Missouri AD Jim Sterk on Tigers’ response to NCAA ruling
Missouri’s fans and administrators went into the weekend with their eyebrows raised after the NCAA ruled on Mississippi State’s academic fraud case, which was similar to MU’s but differed in punishments.
The biggest contrast? Mississippi State’s football team did not receive a postseason ban despite a tutor completing coursework for 10 football players and a men’s basketball player in exchange for cash payments. Just like Missouri, Mississippi State committed Level I violations, but also received marks for its cooperation throughout the investigation.
In January, Missouri’s football, baseball and softball teams received a one-year postseason ban for a case that involved 12 student-athletes but only seven who participated while ineligible. In addition, MU was placed on probation and given severe recruiting restrictions for all three sports. Mississippi State received three years probation, a reduction in scholarships and official visits for both programs and a restriction on unofficial visits among other penalties.
So why did Mississippi State avoid a postseason ban?
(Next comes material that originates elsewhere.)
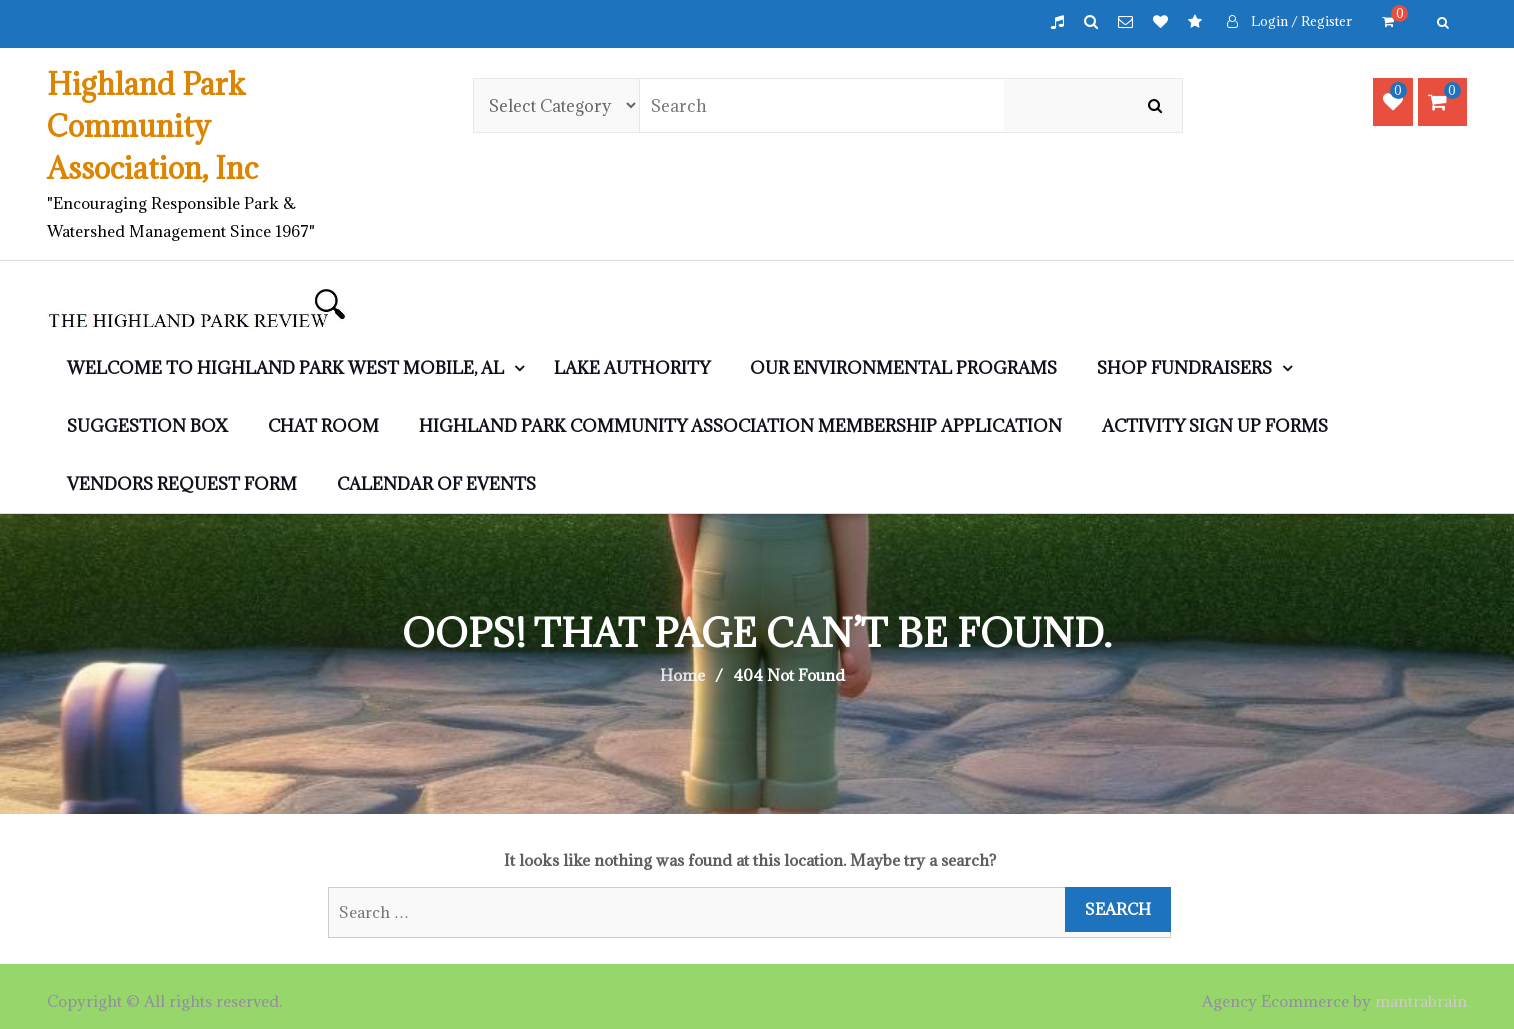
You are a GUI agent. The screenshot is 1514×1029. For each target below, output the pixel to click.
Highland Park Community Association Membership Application (740, 426)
The Bulldogs benefited from a rule that passed in August 2018, when Missouri was already going through the investigation process with the NCAA. The rule, which allowed Mississippi State to reach a “negotiated resolution” with the NCAA — essentially a plea deal, allowed both sides to move through the process without a formal hearing or summary disposition.
Missouri has a summary disposition, in which it presented vacated wins and probation as acceptable penalties, which the Committee of Infractions rejected, resulting in MU’s current penalties. Missouri presented its appeal to the NCAA’s ruling in July and can receive word on it any day.
In addition to the way the investigations were processed, Mississippi State also benefited from having a different kind of Level I violation than MU. Missouri’s actions were classified as Level I-Standard, while MSU’s were Level I-Mitigated. Standard violations call for harsher penalties than mitigated ones, according to the NCAA’s punishment matrix. Mississippi State was credited for two mitigating factors in its investigation, which were “prompt self-detection and self-disclosure of the violations” and “implementation of a system of compliance methods designed to ensure rules compliance.”
Missouri asked for “prompt self-detection and self-disclosure” in its summary disposition, but the infractions committee didn’t grant it. While MU quickly self-reported the violations, it didn’t detect them, as the tutor involved in the scandal, Yolanda Kumar, announced on her Facebook page that she was committing academic fraud. Unlike Kumar, MSU’s tutor did not cooperate with NCAA investigators.
“In response to many questions we have received in regard to today’s NCAA infractions case decision involving another Division I institution, it is important to note that the University of Missouri did not have the opportunity to utilize the NCAA’s new negotiated resolution process because our case was already in process when the organization’s membership adopted it,” Mizzou athletic director Jim Sterk said in a release issued Friday afternoon.
“We believe that the penalties imposed in the recently decided and factually similar case further illustrate that the penalties imposed on Mizzou were excessive and inconsistent with previous case precedent. We have never wavered from our stance or the merits of our appeal and remain hopeful it will be successful.
“Thanks to the incredible work of our student-athletes, coaches and staff, Mizzou is poised to have a breakout year across many sports, and we look forward to resolving this in the future so we can move forward as a University and continue to Win it Right.”